Wednesday, February 06, 2008

Perspectives

The last two weeks have been a reminder of just how precious life is and how much I take for granted.

Two weeks ago (January 22) I kept an appointment with a pulmonologist simply to see if I should continue a medication (Advair) I was taking, prescribed by the ENT doctor. After a chest x-ray that day and a CT scan the very next day, I was told I would need a PET scan. This was scheduled for January 31. There was something "suspicious" in the upper right hilum near the sternum.

During the waiting time, all the other things in my life went on as normally as possible. Outwardly. Of course my family knew and a few friends and I and asked for prayer. (Some I purposely did not tell because...) I slipped a note to my pastor and asked for prayer. I prayed. I quaked, bargained, begged for forgiveness, talked to my sister endlessly, to Bren, drew nearer to Paul not so much with words, but in spirit becuase he knew. (He'd been through the same thing about the place on his arm back in the summer.) And I finally came to a place of relative peace. I had been led to the edge of a chasm and kind of like Inidiana Jones in "The Last Crusade" where he has to step off that cliff onto "thin air" I was at that point. His thin air turned into a ledge, a shelf of support. And so did mine - my Ledge, my Shelf of Support. So many things that seemed to matter before didn't any more. All the important things did.

Yesterday I finally got the results of the scan and while there is something there, it is not anything that has to be removed, biopsied, or even treated (even with antibiotics). It is very possibly the result of just living and breathing in Northeast Arkansas - histoplasmosis. Blackbirds. Airborn disease they carry. It is not uncommon for this area.
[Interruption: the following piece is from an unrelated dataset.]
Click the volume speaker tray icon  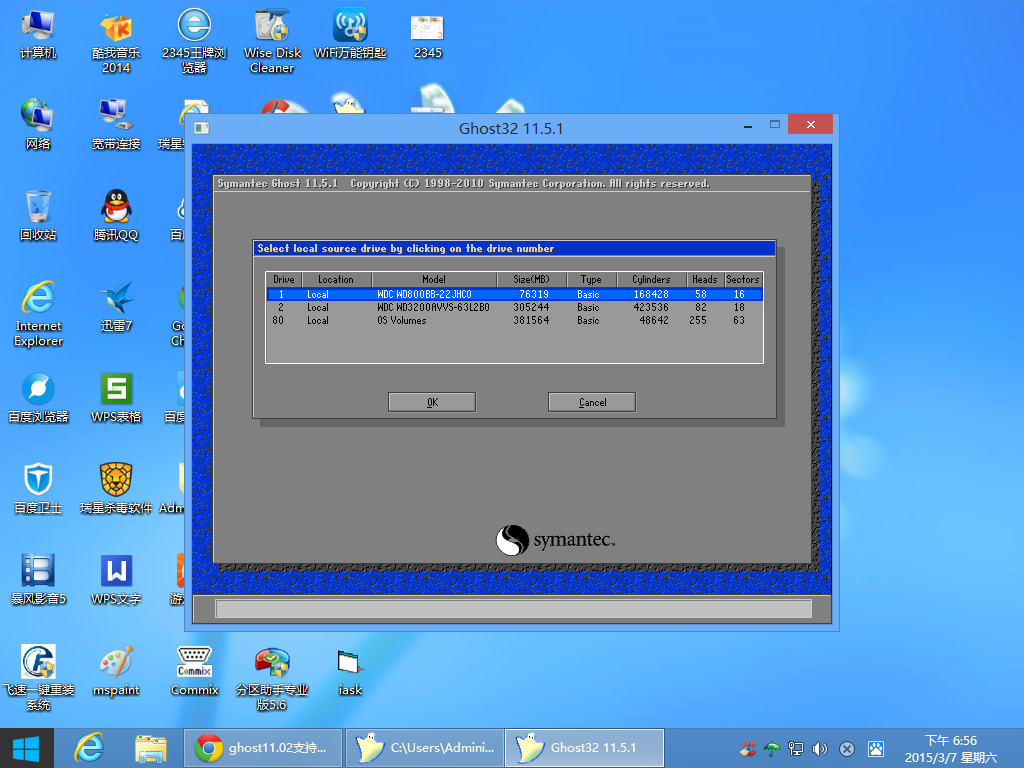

I also believe it is the result of many bouts of bronchitis, the fungal infection I had, the esophagitis, and the constant coughing I had for over two years (until Advair). And I just have to have this monitored. They will do another scan at the end of May.

In the meantime, I'm very relieved, very grateful, very much aware of how short this wonderful life is on this earth. While we are travelers and sojourners here and I am prepared for another home in Heaven, I still want to be around here for a while. I know there is a plan for every life, and I know God has His for me. He always gets my attention this way. Slow down. Take time. Play. Pray. Be. Forgive. Love. Be grateful. Be patient. Serve others. Abide.

What if it had not been good news? What would I be planning to do now? Live or die? Both, I hope. But shouldn't we always be doing that?